You stay here with me.
Raising your bite against the bitter dark,
your bright longing,
your brilliant fists of loss.
Friend, if the only thing we have to gain in staying is each other,
my god that is plenty
my god that is enough
my god that is so so much for the light to give
each of us at each other’s backs
whispering over and over and over,
“Live. Live. Live.”
People are everything. Community is everything. Connection is everything, as I've said before. Sometimes an arm around you or a hand in yours or a head on your shoulder or a mouth on your mouth is the only thing that anchors you here, and sometimes a conversation at Starbucks or sitting in a theater watching Nicolas Cage being unhinged on screen or laughing at inside jokes you can barely explain later is enough to loosen your chest enough to allow one more deep breath. It's not going to change the world or even the country, but maybe that doesn't always need to be the goal. Maybe it's enough just to get through it, whatever it is. Maybe survival is as significant as politics. Maybe it's even more so. We're the point of all of it, all of us together, building and strengthening and holding and loving and trying and singing and writing and playing and drawing and painting and caring and hoping. When all the hope has been beaten out of us, that's when it's all over, and I'm not there yet and I hope you're not either. If you are, I hope this newsletter might replenish you, even if just a little. Just enough to keep you going for one more week. I need you and so does the world.

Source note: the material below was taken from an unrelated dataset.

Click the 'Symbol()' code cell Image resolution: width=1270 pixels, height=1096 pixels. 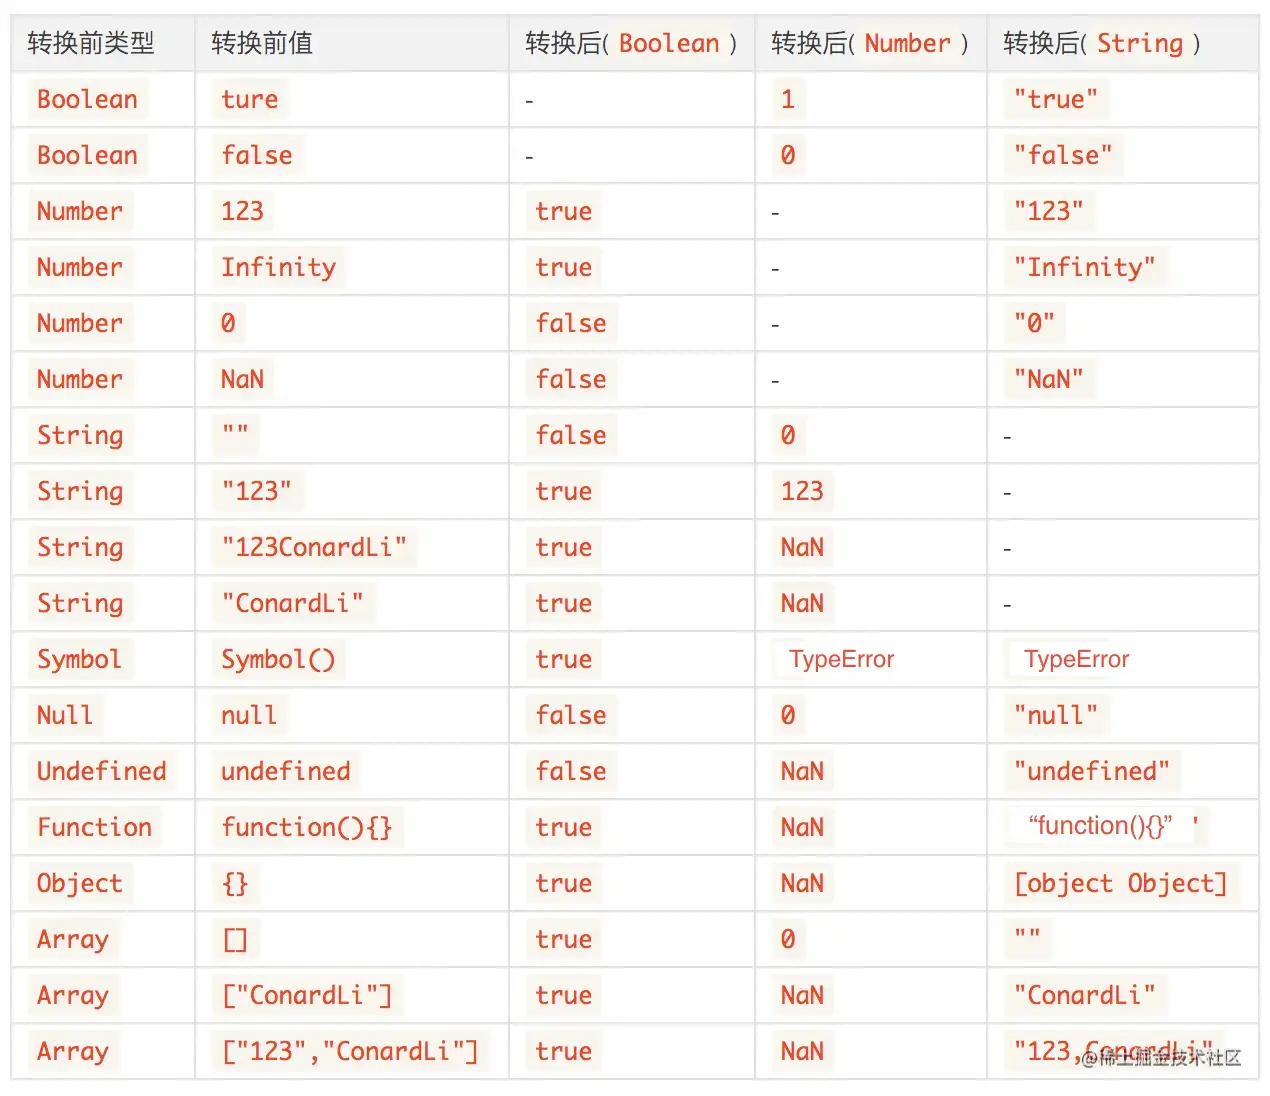pyautogui.click(x=278, y=659)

If you're anything like me, it's very easy to start self-isolating. The siren song of nobody cares about me anyway, everyone would be relieved if I disappeared from their lives, I can do it on my own is too strong, too convincing to resist. If you're alone, you only have yourself to worry about, and that's safer and easier and less painful. But it's not. You know it's not. I know it's not. It's a disservice to all of us to make ourselves and our lives smaller in a vain attempt to feel like we have control. We don't, and it's okay. We're all going to be okay. I love you so much, and no one says that enough. There's a weird belief from a lot of people that saying it too much devalues its meaning and that has always seemed like nonsense to me. I need to hear it and feel it and I know you do too, whether your love language is words of affirmation or not. There isn't a finite amount of love we have to hoard so it doesn't all get used up. Making more love makes more love, and so, I love you, and that's why I know we're going to be okay. That's something they can't take from us and it's something that can save us if we remember how to let it.
This all feels very small and trite, but not everything is large scale, you know? Not all of us are meant for the big picture fight. I'm not. I'm meant for the tiny, seemingly insignificant kindnesses and acts of radical vulnerability that make the big picture fight possible. This is my work and I'm so glad to do it. I hope it helps. I hope these words mean something to even just a single one of you. I'm going to leave you with this, the words of someone else that echo my own. Cling to the little things because they're the things you can hold and the things that will hold you. I'm holding you as I send this out, and after. I got you. We got this.
Reasons to Live Through the Apocalypse
By Nikita Gill
Sunrises. People you have still to meet and laugh with. Songs
about love, peace, anger, and revolution. Walks in the woods.
The smile you exchange with a stranger when you experience
beauty accidentally together. Butterflies. Seeing your grandparents again. the moon in all her forms, whether half or full. Dogs.
Birthdays and half-birthdays. That feeling of floating in love.
Watching birds eat from bird feeders. The waves of happiness
that follow the end of sadness. Brown eyes. Watching a boat cross
an empty sea. Sunsets. Dipping your feet in the river. Balconies.
Cake. The wind in your face when you roll the car window down
an open highway. Falling asleep to the sound of a steady
heartbeat. Warm cups of tea on cold days. Hugs. Night skies. Art
museums. Books filled with everything you do not yet know.
Long conversations. Long-lost friends. Poetry.